TASK BRIEF: Find the line with "Instruction: Open Chrome from the taskbar" in the entries below, then reproduce it and every line after it down to and including the line with "Viewport: 2188px width, 940px height.", exactly.

SUPPLIED ENTRIES:
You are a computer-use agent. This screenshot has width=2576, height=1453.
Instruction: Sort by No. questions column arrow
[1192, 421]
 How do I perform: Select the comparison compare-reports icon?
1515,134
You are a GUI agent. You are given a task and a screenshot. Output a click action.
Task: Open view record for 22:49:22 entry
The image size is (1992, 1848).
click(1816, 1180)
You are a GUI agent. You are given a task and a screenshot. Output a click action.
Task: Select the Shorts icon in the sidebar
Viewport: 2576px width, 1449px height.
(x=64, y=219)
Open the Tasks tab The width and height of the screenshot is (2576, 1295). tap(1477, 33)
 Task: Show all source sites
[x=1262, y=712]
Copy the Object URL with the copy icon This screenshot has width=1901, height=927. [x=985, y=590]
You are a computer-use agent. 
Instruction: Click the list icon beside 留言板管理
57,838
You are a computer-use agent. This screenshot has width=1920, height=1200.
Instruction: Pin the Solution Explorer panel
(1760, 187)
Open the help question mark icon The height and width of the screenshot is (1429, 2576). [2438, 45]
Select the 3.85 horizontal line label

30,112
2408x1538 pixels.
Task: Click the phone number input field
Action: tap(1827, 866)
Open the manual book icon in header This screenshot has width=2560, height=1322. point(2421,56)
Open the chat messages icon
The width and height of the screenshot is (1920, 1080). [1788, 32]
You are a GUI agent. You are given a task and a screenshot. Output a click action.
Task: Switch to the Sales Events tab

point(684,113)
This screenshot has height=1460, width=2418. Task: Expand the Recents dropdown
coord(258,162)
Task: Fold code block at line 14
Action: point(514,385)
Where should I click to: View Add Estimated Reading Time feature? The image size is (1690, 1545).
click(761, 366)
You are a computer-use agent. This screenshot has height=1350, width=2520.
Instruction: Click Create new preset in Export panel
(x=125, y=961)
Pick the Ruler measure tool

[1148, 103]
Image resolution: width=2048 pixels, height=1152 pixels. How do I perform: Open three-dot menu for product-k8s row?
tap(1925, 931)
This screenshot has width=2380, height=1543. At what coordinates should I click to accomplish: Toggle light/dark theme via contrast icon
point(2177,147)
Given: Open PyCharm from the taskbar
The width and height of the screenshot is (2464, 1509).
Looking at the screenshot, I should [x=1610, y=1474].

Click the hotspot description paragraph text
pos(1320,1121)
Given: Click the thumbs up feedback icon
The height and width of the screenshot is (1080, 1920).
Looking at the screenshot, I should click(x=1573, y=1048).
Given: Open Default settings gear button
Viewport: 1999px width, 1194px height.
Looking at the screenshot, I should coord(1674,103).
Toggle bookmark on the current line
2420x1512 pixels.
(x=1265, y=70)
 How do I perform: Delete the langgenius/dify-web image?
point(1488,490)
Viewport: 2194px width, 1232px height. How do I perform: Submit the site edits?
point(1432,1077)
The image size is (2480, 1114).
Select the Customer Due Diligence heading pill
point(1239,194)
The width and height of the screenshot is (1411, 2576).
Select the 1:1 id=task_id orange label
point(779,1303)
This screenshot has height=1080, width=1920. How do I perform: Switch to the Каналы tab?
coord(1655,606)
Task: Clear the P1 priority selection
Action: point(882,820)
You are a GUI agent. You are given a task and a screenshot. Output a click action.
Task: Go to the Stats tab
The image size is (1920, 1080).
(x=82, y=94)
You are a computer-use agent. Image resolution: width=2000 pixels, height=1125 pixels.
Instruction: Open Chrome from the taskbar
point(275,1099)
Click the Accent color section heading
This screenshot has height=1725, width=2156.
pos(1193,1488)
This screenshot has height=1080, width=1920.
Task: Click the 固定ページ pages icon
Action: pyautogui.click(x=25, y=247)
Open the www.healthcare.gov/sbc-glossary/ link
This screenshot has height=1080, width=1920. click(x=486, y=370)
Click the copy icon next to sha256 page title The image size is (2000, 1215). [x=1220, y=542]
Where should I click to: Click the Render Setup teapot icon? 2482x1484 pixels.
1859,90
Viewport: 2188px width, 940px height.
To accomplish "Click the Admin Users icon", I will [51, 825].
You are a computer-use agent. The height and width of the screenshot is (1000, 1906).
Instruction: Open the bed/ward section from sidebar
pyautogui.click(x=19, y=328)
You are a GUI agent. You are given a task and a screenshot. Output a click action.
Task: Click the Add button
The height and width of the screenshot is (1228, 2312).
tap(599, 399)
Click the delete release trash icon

FINISHED TASK:
Instruction: Open Chrome from the taskbar
point(275,1099)
Click the Accent color section heading
This screenshot has height=1725, width=2156.
pos(1193,1488)
This screenshot has height=1080, width=1920.
Task: Click the 固定ページ pages icon
Action: pyautogui.click(x=25, y=247)
Open the www.healthcare.gov/sbc-glossary/ link
This screenshot has height=1080, width=1920. click(x=486, y=370)
Click the copy icon next to sha256 page title The image size is (2000, 1215). [x=1220, y=542]
Where should I click to: Click the Render Setup teapot icon? 2482x1484 pixels.
1859,90
Viewport: 2188px width, 940px height.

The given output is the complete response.